Exercise objective:
Transcribe exactly the line containing "Image resolution: width=1200" and each line after it, through the end of the entries, with nothing before or after.

[Records from a collection]
-- Opening Marker --

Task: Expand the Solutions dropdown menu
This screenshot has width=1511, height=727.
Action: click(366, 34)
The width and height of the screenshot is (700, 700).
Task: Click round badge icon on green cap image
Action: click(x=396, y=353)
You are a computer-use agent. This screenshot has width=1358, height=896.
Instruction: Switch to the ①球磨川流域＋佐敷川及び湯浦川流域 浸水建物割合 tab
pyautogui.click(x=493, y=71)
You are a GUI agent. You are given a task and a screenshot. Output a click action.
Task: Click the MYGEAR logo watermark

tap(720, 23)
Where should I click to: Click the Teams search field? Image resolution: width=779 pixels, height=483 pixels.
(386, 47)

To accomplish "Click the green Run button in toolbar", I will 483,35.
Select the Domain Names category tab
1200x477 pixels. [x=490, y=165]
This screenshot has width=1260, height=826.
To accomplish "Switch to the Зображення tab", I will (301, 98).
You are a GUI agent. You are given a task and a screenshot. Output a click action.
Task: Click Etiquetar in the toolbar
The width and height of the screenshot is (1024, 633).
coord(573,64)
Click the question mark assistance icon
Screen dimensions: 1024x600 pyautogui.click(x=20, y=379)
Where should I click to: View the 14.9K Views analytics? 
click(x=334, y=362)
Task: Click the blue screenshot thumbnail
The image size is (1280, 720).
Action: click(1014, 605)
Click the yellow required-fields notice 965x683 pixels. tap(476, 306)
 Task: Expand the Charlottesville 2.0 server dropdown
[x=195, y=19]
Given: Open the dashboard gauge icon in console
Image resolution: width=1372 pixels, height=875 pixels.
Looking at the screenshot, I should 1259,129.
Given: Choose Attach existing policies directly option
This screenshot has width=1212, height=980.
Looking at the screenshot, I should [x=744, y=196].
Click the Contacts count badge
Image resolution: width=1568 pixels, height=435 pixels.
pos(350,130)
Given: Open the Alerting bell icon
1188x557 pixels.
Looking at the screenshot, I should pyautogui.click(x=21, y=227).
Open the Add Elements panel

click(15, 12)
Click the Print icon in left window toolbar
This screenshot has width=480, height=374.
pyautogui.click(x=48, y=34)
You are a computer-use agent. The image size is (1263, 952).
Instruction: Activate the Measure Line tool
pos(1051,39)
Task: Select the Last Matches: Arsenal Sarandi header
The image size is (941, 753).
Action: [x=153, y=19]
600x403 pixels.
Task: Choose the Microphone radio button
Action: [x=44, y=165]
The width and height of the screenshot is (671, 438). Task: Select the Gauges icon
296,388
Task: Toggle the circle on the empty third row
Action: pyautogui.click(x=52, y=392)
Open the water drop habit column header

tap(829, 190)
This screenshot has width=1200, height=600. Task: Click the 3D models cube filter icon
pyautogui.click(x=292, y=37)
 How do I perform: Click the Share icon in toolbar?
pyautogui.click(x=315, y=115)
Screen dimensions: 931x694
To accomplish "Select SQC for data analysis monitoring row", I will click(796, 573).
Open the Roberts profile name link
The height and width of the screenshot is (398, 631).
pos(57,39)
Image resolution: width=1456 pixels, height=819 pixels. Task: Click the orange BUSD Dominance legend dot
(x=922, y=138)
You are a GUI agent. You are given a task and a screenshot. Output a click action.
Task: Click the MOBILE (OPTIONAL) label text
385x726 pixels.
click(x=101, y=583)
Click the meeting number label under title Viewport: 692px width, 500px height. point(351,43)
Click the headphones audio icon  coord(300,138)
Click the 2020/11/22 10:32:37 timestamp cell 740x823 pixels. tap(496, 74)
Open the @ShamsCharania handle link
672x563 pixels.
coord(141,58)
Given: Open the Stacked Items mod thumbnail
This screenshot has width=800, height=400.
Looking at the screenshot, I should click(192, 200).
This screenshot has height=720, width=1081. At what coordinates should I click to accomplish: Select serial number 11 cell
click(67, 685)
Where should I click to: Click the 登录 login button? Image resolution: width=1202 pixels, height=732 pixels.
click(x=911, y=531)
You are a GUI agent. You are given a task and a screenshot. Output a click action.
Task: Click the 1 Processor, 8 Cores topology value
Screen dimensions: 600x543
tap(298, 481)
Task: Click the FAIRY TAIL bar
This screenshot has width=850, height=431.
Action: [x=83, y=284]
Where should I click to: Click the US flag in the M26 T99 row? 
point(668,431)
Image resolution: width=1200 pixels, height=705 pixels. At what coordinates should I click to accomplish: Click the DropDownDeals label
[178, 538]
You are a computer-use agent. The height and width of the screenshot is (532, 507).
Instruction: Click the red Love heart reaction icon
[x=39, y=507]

-- Closing Marker --

Finished exercise:
Image resolution: width=1200 pixels, height=705 pixels. At what coordinates should I click to accomplish: Click the DropDownDeals label
[178, 538]
You are a computer-use agent. The height and width of the screenshot is (532, 507).
Instruction: Click the red Love heart reaction icon
[x=39, y=507]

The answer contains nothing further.